**Check your understanding**
- A) In the text on chemical processes on aerosols, copy word for word the part from "(i) Sulfuric acid" to "as the photolysis.".
- B) List every molecule named in the table of reaction probabilities in the text on chemical processes on aerosols.

**Document passage**
----------
Environment of Earth

September 16, 2009

CHEMICAL PROCESSES ON AEROSOLS

Filed under: Atmospheric chemistry — gargpk @ 3:19 pm
Tags: ,

Most of the particulate material suspended in the  atmosphere has very small size and so has a very large surface area per unit mass (around 1 million square meter  per  gram). Such large surface area offers considerable opportunity for the absorption of molecules from the gas phase. This is particu­larly true if these molecules have a low volatility. A sub­stance having vapor pressure less than 10-6 Pa at ambient temperature will largely be adsorbed on the aerosol  particles. Therefore, metals volatilized through volcanic or biological processes will probably end up at­tached  to aerosols. The likelihood of surface reactions  also increased by the large surface to volume ratio of aero­sols. Generally,  two types of reactions occur  on aerosol: thermal reactions and photochemical reactions.

Thermal reactions: For describing thermal reactions on  aerosol surfaces, following two surfaces have been common  models of atmospheric aerosols:

(i) Sulfuric acid surface: Sulfuric acid is a liquid surface but acid covers the surface of many atmospheric aerosol particles so this is a good model. The effectiveness of sulfuric acid surfaces as sink has been investigated for a number of atmospheric trace gases. The effectiveness of surface may be measured in terms of the probability of reactions occurring on collision of the molecules of the gas with the surface. Such probabilities for some major atmospheric trace gases are given in the Table.

Table: Probabilities of reactions on collision of gas molecules with surface.

Molecule Probability
Water vapor 2 x 10-3
Ammonia >1 x 10-3
Hydrogen peroxide 7.8 x 10-4
Nitric acid 2.4 x 10-4

For  species like nitric acid or hydrogen peroxide, the absorption of the gas by sulfuric acid surfaces could be a sink of atmospheric gases as much important as the photolysis.

(ii) Graphite carbon surface: Absorption of gases by graphite carbon  is well known. A gas like sulfur dioxide is readily absorbed  and  presumably oxidized on the surface. However, aerosol  surface soon becomes saturated or poisoned.  Absorption  of gas molecules can not occur further unless there is some mechanism for ‘cleaning’ the surface. Thus it is  diffi­cult  to  visualize  the mechanism of the  removal  of  large amounts of a gas like sulfur dioxide from atmosphere by  such a heterogeneous solid phase process.

Photochemical reactions: In addition to possibility of  ther­mal  reactions on particle surface subsequent to the  absorp­tion  of the gas molecules, photochemical reactions are also possible. For example,

hv

2CO + O2 —————-> 2CO2

TiO2, ZnO


hv

2N2 + 6H2O ————-> 4NH3 + 3O2

TiO2

The  importance of these reactions in the atmosphere  is  not known. However, it is known that photo-assisted reactions on titanium oxide or zinc oxide desert sands lead to  production of  ammonia. It has been postulated that such reactions were the source of ammonia in the early atmosphere of Earth.
----------
**Provided data**
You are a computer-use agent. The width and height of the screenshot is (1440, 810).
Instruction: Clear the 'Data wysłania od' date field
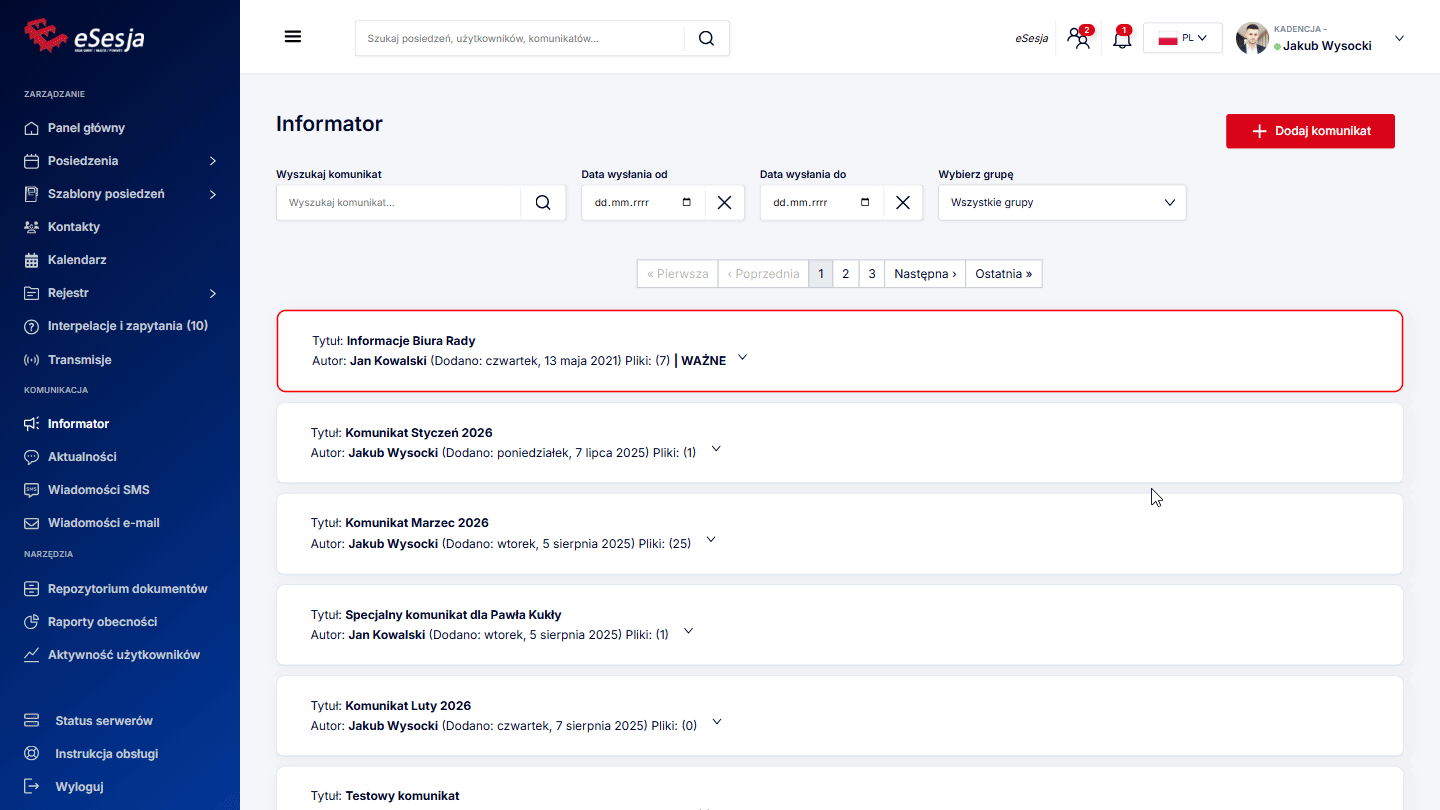click(x=724, y=202)
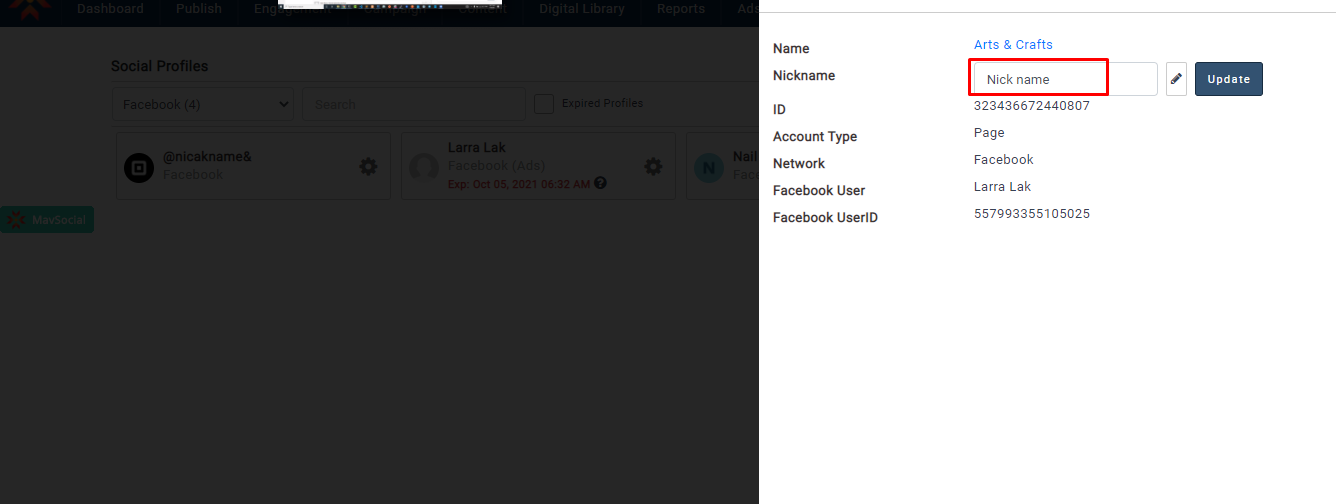1336x504 pixels.
Task: Focus the profile Search box
Action: click(413, 104)
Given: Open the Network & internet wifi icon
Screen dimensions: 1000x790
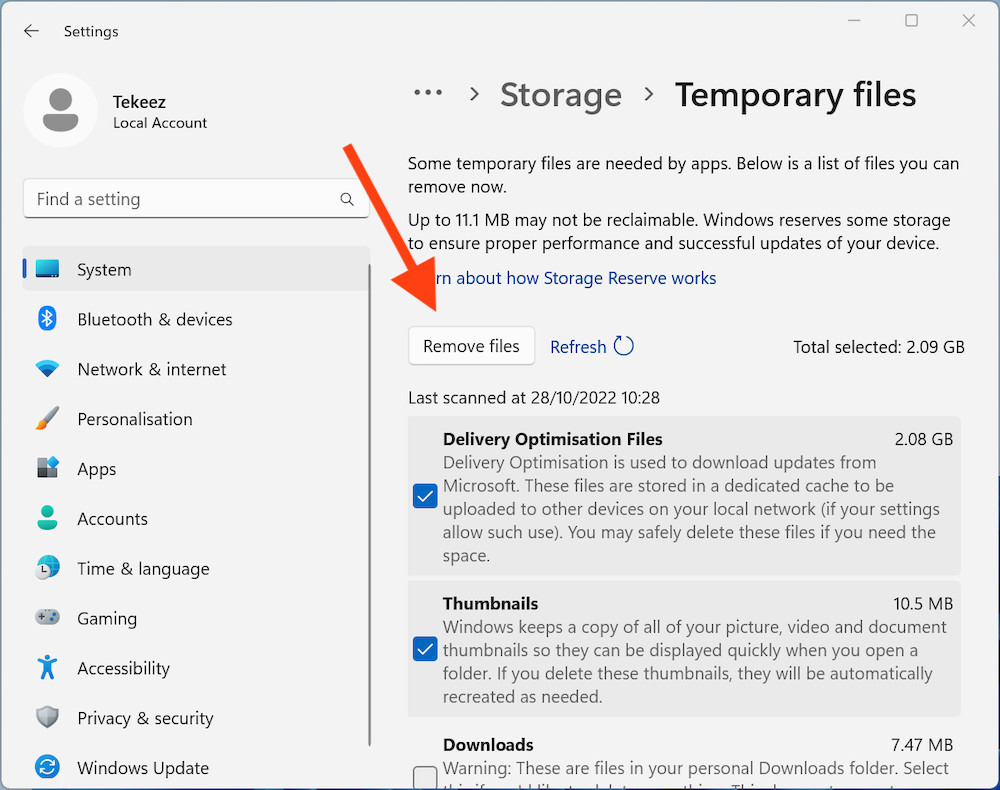Looking at the screenshot, I should [x=47, y=369].
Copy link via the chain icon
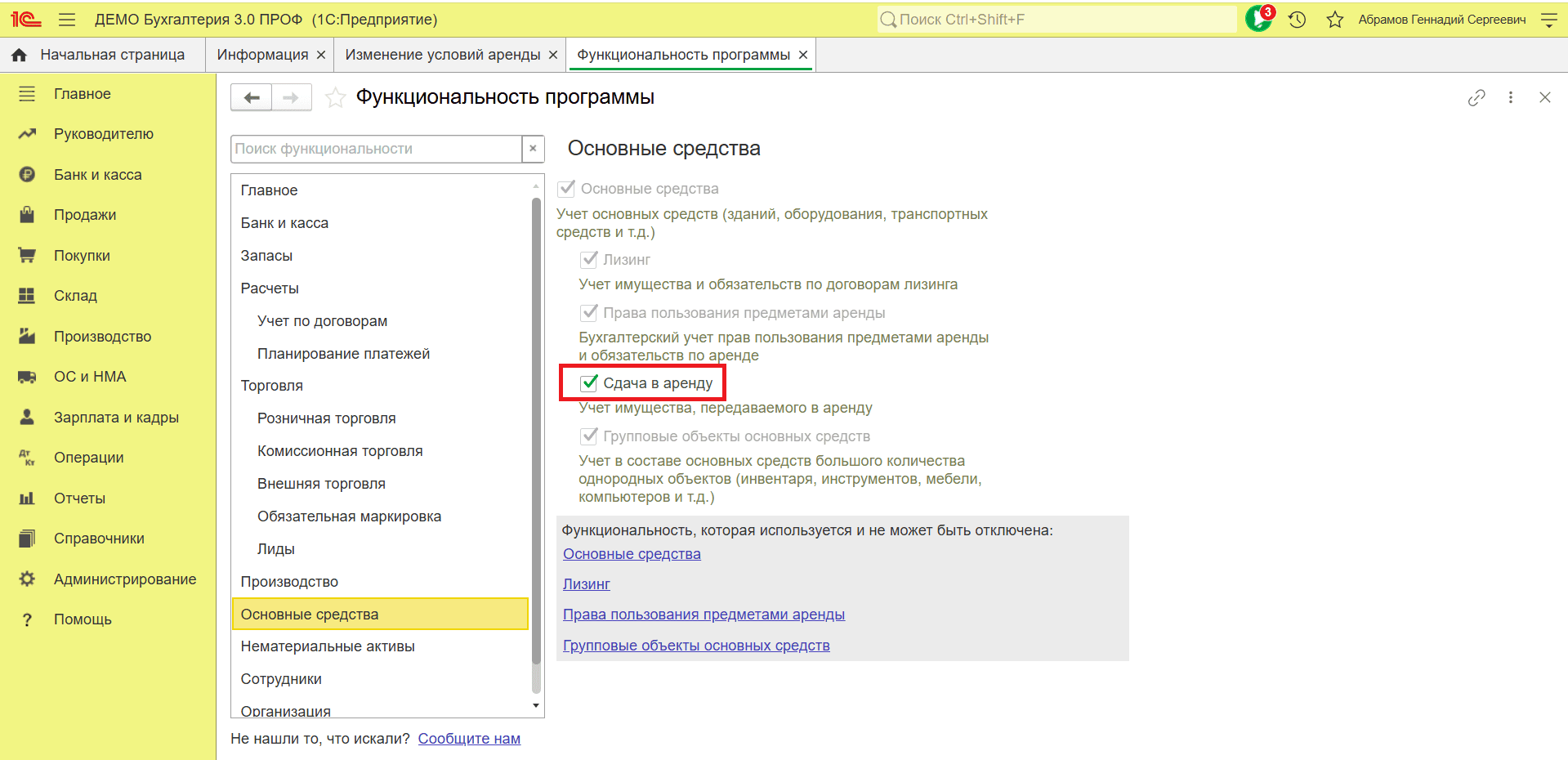 click(1476, 98)
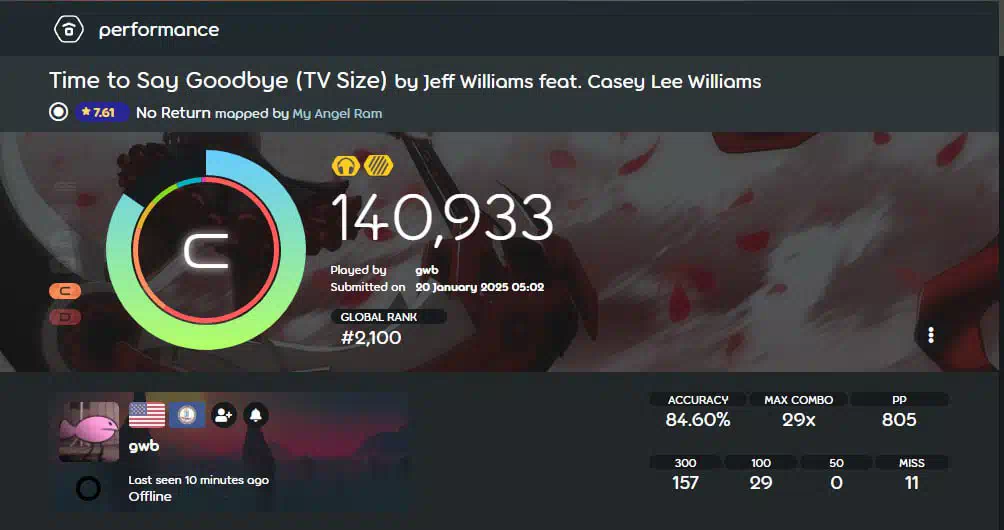Toggle the notification bell for gwb
1004x530 pixels.
click(x=256, y=415)
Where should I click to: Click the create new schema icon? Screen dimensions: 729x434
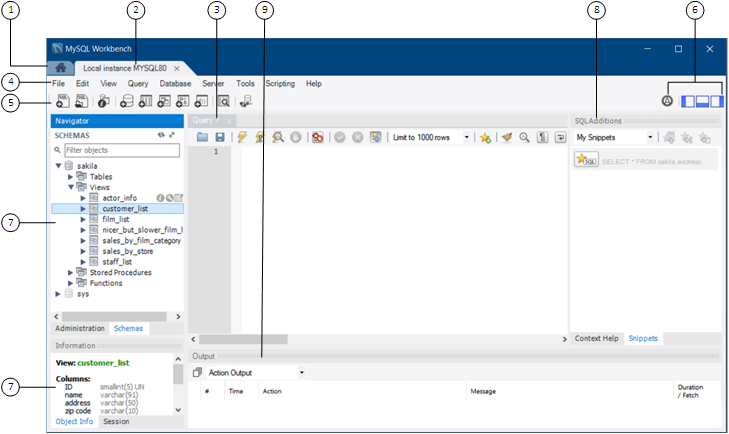(126, 101)
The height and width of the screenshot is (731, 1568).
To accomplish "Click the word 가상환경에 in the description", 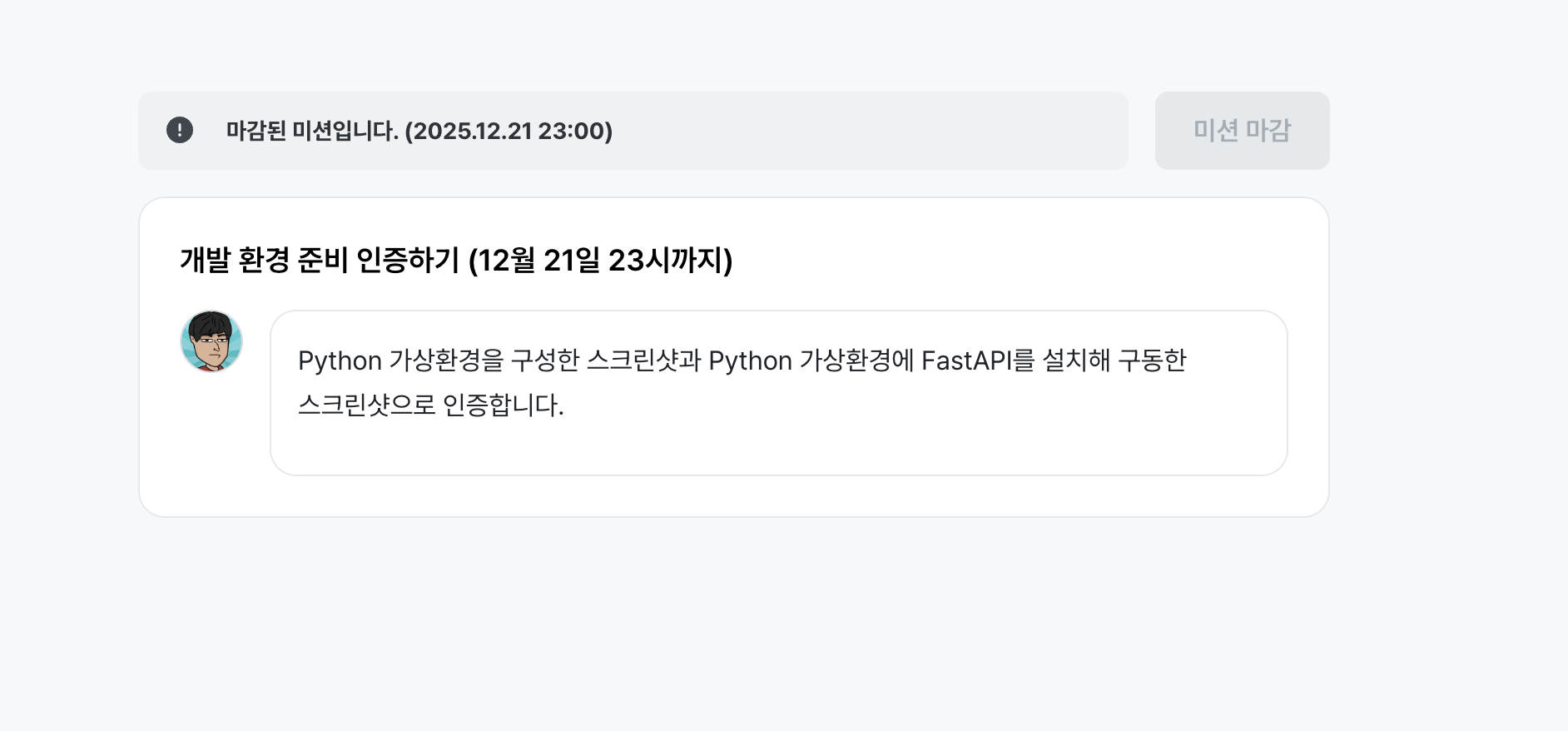I will click(856, 361).
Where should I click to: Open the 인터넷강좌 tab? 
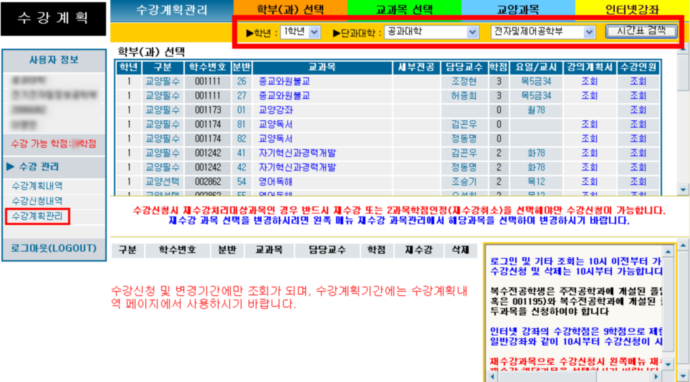tap(632, 10)
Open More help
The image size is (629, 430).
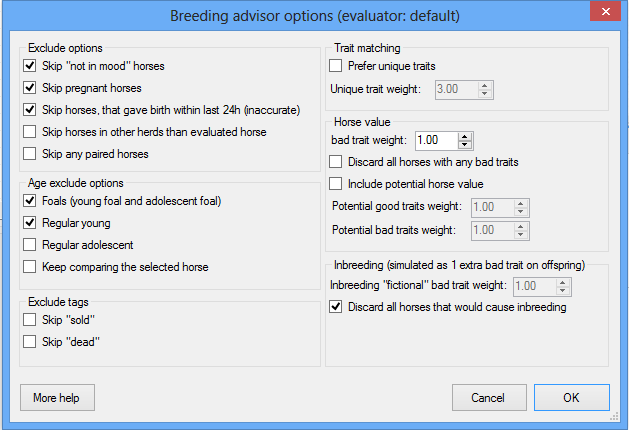[x=57, y=398]
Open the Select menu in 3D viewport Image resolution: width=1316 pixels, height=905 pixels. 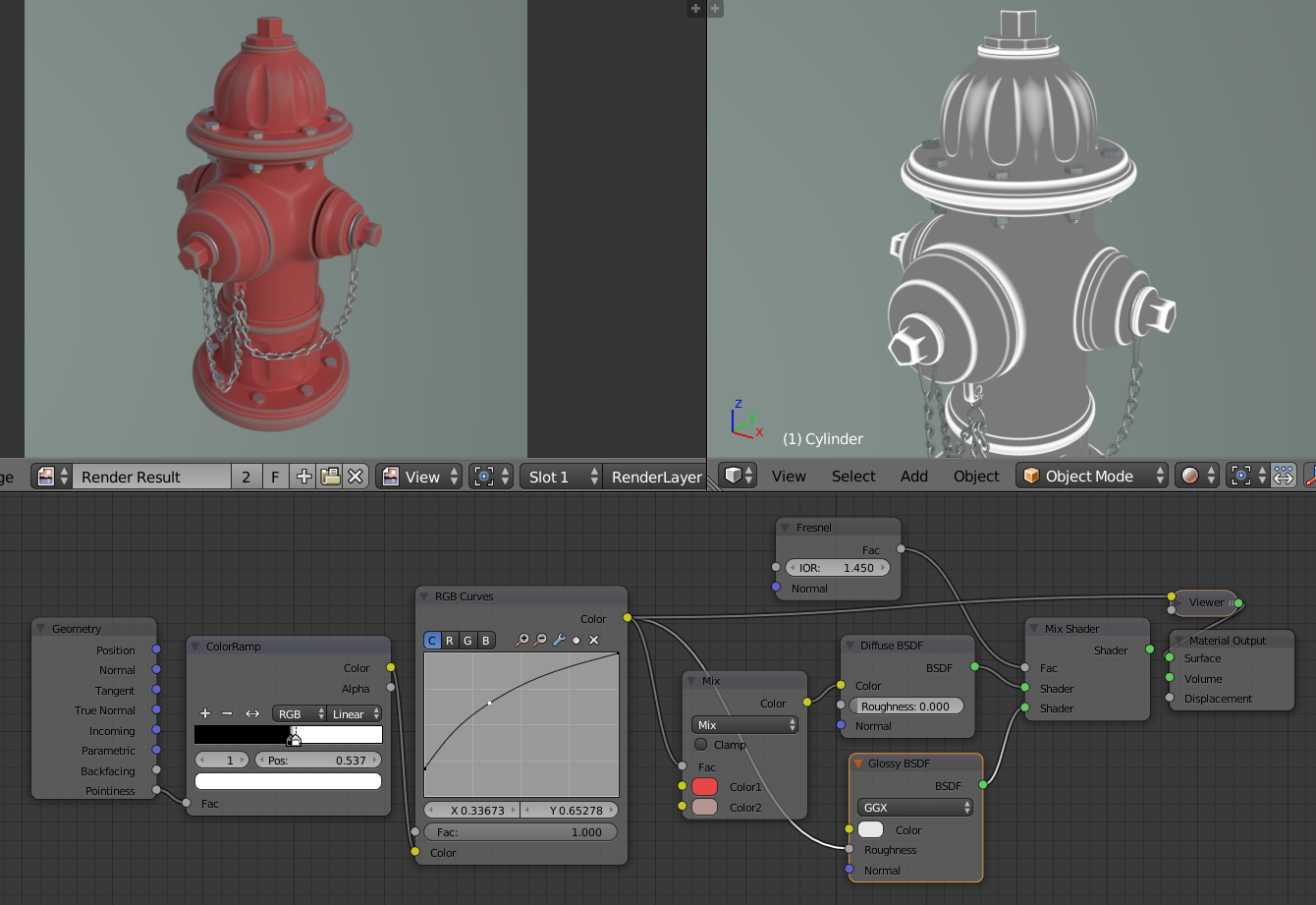click(x=852, y=476)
----------
**Set of answers**
- A)
(i) Sulfuric acid surface: Sulfuric acid is a liquid surface but acid covers the surface of many atmospheric aerosol particles so this is a good model. The effectiveness of sulfuric acid surfaces as sink has been investigated for a number of atmospheric trace gases. The effectiveness of surface may be measured in terms of the probability of reactions occurring on collision of the molecules of the gas with the surface. Such probabilities for some major atmospheric trace gases are given in the Table.

Table: Probabilities of reactions on collision of gas molecules with surface.

Molecule Probability
Water vapor 2 x 10-3
Ammonia >1 x 10-3
Hydrogen peroxide 7.8 x 10-4
Nitric acid 2.4 x 10-4

For  species like nitric acid or hydrogen peroxide, the absorption of the gas by sulfuric acid surfaces could be a sink of atmospheric gases as much important as the photolysis.

- B)
Water vapor
Ammonia
Hydrogen peroxide
Nitric acid